PROBLEM STATEMENT
The required lines are those that contain "Delete"; pull them out of the data and copy them.

Saved data entries:
Start of Block
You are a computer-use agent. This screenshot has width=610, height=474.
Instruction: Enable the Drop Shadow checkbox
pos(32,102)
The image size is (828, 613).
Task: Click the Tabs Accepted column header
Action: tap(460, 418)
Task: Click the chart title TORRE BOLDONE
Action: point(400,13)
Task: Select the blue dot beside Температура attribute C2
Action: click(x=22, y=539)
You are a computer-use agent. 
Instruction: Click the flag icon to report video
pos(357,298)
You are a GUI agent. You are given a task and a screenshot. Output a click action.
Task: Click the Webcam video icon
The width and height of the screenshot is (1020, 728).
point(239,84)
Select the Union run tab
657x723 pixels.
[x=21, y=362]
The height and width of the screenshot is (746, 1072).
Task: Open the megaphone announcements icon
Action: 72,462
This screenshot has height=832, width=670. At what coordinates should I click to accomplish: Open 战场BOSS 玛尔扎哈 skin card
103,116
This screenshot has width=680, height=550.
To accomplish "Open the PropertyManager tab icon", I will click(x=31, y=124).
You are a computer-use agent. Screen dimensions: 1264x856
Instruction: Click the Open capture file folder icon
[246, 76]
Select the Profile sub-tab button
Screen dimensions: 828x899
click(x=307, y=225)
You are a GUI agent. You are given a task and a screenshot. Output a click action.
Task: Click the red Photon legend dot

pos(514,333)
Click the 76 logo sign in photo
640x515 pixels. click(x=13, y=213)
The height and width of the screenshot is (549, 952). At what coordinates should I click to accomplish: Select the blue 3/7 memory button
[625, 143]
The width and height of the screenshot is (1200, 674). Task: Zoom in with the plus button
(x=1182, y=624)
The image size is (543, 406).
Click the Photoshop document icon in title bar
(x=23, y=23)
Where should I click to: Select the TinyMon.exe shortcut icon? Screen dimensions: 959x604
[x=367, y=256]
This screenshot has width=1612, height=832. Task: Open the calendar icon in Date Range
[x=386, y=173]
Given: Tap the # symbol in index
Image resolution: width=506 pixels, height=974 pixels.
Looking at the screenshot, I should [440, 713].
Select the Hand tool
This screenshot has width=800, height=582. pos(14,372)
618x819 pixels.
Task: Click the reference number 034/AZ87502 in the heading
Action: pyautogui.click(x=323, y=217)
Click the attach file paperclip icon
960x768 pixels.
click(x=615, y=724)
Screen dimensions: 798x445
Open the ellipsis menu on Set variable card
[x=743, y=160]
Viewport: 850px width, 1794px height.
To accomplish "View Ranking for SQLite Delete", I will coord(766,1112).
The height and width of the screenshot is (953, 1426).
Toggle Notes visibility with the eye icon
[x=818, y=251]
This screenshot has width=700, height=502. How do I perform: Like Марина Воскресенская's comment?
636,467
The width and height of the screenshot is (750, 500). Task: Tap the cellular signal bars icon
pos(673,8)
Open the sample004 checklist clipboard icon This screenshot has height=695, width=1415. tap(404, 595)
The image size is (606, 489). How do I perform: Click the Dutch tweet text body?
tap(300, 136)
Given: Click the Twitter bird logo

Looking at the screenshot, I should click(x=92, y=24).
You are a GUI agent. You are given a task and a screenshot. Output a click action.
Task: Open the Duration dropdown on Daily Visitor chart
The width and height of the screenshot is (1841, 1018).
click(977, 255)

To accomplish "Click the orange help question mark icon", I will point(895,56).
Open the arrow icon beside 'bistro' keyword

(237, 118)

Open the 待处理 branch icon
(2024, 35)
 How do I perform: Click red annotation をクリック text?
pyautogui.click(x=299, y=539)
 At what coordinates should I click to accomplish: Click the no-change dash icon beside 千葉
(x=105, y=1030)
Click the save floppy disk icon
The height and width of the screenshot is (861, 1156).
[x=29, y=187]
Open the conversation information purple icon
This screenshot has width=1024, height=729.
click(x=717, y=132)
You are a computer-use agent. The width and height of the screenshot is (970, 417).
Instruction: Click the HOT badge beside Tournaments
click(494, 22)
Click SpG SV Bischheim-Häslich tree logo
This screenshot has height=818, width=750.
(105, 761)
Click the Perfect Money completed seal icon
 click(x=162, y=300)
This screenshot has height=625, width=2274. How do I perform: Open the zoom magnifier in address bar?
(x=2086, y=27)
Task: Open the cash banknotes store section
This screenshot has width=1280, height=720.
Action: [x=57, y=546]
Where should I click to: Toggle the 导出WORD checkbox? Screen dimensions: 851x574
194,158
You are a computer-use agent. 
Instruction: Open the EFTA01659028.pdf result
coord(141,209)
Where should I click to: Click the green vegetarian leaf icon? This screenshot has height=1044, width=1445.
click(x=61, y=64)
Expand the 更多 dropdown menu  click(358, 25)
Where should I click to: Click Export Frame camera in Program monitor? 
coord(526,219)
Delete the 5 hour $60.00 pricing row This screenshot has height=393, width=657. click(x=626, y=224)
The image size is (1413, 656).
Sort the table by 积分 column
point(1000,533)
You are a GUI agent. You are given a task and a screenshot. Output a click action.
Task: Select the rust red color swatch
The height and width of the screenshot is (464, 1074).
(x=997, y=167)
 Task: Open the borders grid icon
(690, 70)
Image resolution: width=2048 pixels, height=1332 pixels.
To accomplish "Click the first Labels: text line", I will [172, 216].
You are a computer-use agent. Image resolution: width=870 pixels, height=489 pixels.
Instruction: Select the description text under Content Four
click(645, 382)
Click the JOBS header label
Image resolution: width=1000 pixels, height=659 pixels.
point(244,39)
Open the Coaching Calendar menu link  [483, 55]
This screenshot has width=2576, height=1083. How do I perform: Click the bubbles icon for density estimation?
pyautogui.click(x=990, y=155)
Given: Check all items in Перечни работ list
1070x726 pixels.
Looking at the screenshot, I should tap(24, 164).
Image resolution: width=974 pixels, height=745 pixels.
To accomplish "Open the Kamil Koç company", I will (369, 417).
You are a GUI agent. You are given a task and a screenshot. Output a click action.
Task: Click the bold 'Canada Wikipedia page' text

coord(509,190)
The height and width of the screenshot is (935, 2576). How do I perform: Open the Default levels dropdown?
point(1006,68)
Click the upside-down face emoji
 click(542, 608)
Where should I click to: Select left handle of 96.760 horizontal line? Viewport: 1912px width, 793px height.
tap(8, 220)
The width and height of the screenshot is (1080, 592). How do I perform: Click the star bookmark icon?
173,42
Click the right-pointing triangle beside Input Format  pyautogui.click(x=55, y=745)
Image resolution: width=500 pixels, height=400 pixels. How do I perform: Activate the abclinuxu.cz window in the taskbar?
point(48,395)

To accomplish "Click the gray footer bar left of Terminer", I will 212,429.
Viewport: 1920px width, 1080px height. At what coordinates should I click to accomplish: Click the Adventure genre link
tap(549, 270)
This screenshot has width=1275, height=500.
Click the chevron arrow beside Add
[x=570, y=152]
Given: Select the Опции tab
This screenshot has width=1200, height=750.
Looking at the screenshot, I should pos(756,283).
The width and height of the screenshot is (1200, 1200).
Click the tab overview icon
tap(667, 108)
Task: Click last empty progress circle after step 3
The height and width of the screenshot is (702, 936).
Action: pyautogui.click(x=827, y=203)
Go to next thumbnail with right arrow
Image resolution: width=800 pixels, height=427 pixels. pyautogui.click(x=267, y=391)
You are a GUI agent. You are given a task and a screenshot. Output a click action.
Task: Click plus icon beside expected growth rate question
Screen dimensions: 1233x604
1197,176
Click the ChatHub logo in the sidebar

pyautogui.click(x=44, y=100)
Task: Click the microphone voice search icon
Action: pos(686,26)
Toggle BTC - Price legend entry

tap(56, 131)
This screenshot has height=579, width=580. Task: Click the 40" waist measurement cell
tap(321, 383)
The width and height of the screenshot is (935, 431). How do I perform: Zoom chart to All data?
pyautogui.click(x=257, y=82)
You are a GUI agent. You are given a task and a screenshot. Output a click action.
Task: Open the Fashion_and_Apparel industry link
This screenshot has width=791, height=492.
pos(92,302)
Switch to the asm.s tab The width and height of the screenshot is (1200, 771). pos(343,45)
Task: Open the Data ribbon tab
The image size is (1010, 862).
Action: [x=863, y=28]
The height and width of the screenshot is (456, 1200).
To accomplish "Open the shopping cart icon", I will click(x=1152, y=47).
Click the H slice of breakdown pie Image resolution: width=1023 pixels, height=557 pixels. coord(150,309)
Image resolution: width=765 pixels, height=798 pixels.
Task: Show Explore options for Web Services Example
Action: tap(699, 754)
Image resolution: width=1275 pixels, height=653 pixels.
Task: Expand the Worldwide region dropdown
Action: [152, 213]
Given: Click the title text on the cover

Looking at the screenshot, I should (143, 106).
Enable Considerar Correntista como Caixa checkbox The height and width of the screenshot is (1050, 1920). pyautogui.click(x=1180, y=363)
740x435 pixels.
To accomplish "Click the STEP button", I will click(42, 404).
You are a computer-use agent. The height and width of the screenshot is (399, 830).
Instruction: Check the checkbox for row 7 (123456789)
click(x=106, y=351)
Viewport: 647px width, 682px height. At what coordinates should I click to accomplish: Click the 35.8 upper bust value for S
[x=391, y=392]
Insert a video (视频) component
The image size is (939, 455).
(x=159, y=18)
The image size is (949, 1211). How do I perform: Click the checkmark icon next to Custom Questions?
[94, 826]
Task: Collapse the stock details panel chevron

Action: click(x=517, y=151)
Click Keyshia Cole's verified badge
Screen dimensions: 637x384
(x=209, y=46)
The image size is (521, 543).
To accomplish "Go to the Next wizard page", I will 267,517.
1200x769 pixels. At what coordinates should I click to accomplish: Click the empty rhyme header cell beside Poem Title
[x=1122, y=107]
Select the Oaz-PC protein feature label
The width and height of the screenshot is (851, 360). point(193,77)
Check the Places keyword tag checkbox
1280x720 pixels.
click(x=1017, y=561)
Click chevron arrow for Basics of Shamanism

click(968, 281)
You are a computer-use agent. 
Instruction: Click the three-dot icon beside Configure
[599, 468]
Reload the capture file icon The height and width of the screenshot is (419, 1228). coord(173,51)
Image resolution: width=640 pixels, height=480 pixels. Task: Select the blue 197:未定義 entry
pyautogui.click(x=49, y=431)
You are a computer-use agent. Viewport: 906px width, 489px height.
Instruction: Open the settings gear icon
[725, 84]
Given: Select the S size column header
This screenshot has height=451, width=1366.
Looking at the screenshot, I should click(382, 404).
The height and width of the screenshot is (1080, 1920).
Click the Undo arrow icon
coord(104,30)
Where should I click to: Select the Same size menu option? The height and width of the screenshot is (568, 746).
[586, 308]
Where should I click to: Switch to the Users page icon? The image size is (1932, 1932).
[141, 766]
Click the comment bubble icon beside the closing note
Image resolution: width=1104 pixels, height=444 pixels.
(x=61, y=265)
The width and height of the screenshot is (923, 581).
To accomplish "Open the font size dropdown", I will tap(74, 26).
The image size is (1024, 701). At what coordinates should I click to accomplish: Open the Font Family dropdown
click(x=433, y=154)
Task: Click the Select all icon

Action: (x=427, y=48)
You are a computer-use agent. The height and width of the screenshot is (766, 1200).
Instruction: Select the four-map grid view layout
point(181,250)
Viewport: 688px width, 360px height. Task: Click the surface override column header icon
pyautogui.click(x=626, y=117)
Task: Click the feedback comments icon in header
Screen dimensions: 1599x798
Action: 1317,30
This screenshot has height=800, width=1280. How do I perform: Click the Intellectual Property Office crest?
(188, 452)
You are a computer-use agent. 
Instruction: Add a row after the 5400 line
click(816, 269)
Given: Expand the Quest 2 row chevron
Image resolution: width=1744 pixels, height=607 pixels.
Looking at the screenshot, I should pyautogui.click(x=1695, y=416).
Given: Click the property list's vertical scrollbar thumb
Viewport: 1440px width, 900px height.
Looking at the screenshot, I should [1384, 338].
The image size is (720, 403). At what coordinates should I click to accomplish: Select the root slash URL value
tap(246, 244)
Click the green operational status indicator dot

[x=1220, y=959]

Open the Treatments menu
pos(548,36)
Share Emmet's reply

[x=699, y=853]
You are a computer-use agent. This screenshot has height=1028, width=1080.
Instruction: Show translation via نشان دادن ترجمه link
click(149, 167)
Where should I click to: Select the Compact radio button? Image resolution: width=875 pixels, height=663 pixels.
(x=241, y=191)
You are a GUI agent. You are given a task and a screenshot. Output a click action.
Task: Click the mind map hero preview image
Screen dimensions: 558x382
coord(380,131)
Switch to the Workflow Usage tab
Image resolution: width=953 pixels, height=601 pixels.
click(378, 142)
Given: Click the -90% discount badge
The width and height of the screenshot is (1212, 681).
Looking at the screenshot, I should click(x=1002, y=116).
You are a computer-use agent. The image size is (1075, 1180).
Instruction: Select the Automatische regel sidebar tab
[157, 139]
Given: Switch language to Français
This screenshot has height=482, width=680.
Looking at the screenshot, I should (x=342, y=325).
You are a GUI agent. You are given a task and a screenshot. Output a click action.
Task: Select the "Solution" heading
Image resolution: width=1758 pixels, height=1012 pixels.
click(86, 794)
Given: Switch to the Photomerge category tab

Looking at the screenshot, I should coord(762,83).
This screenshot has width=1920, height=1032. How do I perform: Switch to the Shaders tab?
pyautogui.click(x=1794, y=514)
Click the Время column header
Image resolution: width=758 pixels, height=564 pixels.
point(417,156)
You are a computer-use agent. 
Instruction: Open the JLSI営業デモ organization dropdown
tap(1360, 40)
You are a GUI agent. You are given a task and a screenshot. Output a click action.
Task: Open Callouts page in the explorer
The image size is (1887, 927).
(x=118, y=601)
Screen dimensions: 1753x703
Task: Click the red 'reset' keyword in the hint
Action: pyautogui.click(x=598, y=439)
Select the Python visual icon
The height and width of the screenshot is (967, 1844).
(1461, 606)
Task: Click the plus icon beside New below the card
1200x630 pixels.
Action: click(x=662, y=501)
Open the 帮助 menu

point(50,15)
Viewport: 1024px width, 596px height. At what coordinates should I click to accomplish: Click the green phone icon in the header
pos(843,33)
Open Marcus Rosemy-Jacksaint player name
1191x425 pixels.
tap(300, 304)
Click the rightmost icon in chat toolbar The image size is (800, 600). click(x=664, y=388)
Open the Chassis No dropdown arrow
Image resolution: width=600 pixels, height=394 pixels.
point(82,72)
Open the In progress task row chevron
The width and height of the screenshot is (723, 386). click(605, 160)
End of Block
RESPONSE TO THIS EXERCISE
To accomplish "View Ranking for SQLite Delete", I will coord(766,1112).
Delete the 5 hour $60.00 pricing row This screenshot has height=393, width=657. click(x=626, y=224)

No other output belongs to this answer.